Solving the skills challenge in South Africa’s manufacturing industry and working towards its solution will require not only the identification of the skills needed now to meet short-term demand, but also the identification of the skills that will be needed in the future, a panel of speakers, moderated by African Innovators’ Sherrie Donaldson, at the Manufacturing Indaba, agreed.
The skills challenge, Donaldson explained to delegates on Wednesday, was not unique to South Africa but was rather a result of a globally shrinking manufacturing skills pool.
This is further exacerbated by people entering the industry not having the required basic education and skills levels needed to work in manufacturing, as well as the industry’s “lack of status”.
To resolve this, Donaldson said coordinated and collaborative strategies between business and government were needed to develop the skills ecosystem in South Africa, in particular.
This will, in turn, be dependent on reform at all levels of the education ecosystem in the country.
In this respect, National Cleaner Production Centre South Africa’s Wynand van der Merwe told delegates that entities would need to be more involved in order for government to be more responsive to the industry’s skills development needs.
“Professional bodies need to be far more involved in the skills development and transfer bodies . . . but there seems to be a disconnect between the professional bodies and [government] entities,” he noted, lamenting that, unfortunately, the skills development and transfer process in South Africa was “fundamentally flawed”.
Despite dubbing the process as “flawed”, he believed there were ways, through structured engagement, with professional bodies as a relevant link, to improve this.
The Rail Road Association’s (RRA’s) Mesela Nhlapo, meanwhile, agreed that private sector collaboration with government would be key to working together “in the interest of South Africa”.
“For me, the relationship between government and the private sector is important and it has been proven that collaboration . . . works. Unfortunately, in South Africa, we tend to work in silos as the private sector . . . which causes bottlenecks,” she elaborated.

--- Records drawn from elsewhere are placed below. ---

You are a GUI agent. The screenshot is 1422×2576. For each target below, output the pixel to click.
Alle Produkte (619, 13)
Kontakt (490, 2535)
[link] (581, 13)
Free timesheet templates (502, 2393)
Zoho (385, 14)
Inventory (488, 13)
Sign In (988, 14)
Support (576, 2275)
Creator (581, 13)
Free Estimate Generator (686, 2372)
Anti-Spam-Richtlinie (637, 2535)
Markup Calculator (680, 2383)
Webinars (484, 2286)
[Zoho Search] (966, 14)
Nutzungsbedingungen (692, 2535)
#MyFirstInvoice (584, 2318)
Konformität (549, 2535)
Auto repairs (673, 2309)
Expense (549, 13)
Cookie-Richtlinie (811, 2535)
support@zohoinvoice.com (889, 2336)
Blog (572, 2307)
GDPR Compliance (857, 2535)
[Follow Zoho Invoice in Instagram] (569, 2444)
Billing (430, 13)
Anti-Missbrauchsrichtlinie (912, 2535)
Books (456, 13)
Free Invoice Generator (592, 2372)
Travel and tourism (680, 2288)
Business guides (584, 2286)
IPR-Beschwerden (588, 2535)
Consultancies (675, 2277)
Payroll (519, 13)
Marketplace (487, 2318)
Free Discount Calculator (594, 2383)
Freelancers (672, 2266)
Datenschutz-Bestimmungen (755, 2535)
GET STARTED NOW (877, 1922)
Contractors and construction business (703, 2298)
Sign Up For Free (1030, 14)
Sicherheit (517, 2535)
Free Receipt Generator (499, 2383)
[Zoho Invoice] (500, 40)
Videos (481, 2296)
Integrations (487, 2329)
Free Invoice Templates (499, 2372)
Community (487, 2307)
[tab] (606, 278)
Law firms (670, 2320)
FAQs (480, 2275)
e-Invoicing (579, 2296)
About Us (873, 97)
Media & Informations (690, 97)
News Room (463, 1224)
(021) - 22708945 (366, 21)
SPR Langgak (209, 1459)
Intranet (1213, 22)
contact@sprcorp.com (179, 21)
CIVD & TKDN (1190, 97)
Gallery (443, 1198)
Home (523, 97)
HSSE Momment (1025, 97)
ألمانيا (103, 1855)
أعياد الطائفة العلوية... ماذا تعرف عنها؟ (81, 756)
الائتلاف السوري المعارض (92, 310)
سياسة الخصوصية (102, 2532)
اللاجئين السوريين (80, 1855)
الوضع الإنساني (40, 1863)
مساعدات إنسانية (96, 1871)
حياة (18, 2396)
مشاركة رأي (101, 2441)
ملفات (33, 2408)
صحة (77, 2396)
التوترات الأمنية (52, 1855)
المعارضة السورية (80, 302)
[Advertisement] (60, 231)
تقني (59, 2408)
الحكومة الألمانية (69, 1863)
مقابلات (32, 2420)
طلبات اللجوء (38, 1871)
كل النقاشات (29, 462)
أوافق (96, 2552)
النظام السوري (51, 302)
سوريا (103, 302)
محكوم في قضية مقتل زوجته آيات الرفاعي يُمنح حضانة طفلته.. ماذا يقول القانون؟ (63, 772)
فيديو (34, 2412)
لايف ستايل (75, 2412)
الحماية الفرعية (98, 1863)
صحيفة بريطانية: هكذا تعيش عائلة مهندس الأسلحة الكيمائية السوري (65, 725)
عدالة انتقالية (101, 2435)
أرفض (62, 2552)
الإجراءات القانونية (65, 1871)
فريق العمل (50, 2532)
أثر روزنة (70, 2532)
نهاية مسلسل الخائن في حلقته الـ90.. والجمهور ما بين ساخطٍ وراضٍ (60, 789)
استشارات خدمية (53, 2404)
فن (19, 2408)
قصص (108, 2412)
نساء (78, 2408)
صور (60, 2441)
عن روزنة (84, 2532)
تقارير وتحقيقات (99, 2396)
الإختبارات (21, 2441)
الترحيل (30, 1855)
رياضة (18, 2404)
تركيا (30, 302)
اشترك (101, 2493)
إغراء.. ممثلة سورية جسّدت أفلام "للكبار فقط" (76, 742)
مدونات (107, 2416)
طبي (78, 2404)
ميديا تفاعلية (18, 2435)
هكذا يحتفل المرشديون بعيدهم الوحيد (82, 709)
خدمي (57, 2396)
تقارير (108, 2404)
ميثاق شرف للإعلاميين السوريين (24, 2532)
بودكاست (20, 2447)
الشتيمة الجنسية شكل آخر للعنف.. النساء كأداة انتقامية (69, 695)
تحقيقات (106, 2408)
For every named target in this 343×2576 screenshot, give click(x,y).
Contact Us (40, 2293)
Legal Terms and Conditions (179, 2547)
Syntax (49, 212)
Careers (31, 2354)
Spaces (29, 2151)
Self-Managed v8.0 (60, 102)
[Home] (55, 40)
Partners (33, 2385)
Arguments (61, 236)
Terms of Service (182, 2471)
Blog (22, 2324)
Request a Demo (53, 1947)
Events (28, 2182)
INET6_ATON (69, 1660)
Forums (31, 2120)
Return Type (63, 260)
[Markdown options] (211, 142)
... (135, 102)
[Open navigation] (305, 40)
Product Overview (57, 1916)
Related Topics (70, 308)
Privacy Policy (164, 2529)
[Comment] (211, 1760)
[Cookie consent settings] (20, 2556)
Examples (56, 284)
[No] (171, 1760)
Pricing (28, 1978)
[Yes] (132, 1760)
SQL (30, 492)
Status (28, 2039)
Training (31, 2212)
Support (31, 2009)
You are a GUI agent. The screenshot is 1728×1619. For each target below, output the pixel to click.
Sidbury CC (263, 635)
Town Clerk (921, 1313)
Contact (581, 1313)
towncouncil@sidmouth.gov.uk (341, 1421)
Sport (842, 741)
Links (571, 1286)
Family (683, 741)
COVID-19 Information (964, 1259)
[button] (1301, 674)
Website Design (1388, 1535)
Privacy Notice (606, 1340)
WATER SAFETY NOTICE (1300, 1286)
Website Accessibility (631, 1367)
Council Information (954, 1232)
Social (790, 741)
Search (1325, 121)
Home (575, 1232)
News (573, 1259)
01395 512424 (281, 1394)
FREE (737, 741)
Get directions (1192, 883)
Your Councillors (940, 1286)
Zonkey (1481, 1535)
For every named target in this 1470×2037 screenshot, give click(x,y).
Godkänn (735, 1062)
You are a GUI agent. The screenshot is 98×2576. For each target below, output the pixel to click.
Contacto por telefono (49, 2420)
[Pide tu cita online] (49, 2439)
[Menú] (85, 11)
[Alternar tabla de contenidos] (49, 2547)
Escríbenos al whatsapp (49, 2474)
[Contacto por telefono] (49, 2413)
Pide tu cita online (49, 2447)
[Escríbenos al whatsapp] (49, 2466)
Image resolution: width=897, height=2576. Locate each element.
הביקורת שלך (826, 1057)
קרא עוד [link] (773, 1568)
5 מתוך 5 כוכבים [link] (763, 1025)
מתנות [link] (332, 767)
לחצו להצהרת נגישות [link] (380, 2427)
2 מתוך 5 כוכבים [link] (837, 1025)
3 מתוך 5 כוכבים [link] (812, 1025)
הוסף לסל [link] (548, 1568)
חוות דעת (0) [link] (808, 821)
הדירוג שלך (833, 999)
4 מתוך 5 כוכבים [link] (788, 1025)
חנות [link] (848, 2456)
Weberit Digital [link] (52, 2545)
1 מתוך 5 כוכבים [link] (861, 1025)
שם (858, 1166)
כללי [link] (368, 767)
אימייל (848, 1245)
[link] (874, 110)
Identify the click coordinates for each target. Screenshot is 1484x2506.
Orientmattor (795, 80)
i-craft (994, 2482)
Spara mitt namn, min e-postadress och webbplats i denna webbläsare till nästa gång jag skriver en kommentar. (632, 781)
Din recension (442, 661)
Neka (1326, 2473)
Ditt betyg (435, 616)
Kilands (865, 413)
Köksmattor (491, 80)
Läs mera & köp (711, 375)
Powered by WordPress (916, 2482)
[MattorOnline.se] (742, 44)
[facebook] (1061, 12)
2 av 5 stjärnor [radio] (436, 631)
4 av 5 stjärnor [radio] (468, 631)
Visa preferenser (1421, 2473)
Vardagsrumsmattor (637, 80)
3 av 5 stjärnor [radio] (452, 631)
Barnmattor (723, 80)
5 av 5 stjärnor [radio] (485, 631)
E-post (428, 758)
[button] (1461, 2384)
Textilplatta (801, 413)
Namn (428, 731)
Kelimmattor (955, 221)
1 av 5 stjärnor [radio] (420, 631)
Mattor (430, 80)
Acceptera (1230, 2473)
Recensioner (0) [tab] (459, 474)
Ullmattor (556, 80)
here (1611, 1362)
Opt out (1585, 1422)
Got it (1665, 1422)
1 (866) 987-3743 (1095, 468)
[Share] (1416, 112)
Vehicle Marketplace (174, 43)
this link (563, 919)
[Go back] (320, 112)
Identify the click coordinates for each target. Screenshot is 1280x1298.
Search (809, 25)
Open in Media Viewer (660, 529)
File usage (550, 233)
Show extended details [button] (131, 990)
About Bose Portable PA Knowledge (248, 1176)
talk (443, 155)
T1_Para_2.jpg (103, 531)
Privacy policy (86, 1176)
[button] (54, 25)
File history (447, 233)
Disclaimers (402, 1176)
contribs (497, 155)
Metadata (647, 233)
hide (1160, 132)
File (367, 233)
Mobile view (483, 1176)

This relationship, however, was dependent on the private sector’s attitude towards government, she highlighted, adding that, with the help of the government, “more can be done”.
Touching on education, she said South Africa had to “rethink [the pass rate]” and focus instead on the quality of education being provided, instead of a province’s high matriculant pass rate.
However, while Izibani Consultancy’s Dr Yves Guenon agreed with Nhlapo on the need for the private sector and government to work together, he told delegates that the problem was rather with the foundation phase of the country’s education system.
“[South Africa] needs to come back to the [educational] foundation, and rebuild it as soon as possible.”
Focusing on the skills needed for South African manufacturing to improve, International Finance Corporation’s Ken Osei told delegates at the Indaba that the industry needed a combination of hard and soft skills, at different levels.
Stellenbosch University's Professor Andre van der Merwe agreed with Osei, but lamented the difficulty in teaching soft skills.
“We need to provide people with the environment where they can learn the soft skills and be in direct contact with future employers.”
As an example, he said Stellenbosch University insisted on students doing internships and submitting reports thereon – which had benefits both in terms of developing soft skills and report writing.
Van der Merwe further stressed that there were two levels of understanding when it came to skills development and education, explaining that while the basic skills platform needed to be available to everybody, the threshold onset of mathematical and technical skills development was government’s responsibility.
Osei, however, added that while there were certain aspects of the education system that remained the responsibility of government, private sector investors could become more involved in education – although, owing to certain pieces of legislation, there were limitations on what the private sector could do, despite the skills challenge.
In this respect, Osei called for certain reforms to enable the flow of capital, from the private sector, to enable the sector to create grounds for a breakthrough.
“If we’re going to make a breakthrough, there’s a need for certain reforms that enable the flow of capital into these sectors. Part of it has to do with the flow of capital into the space of education itself, to complement, and not substitute, what government does.
“And provided there’s capital, [the private sector] can play a role in helping to shape the education landscape,” he said.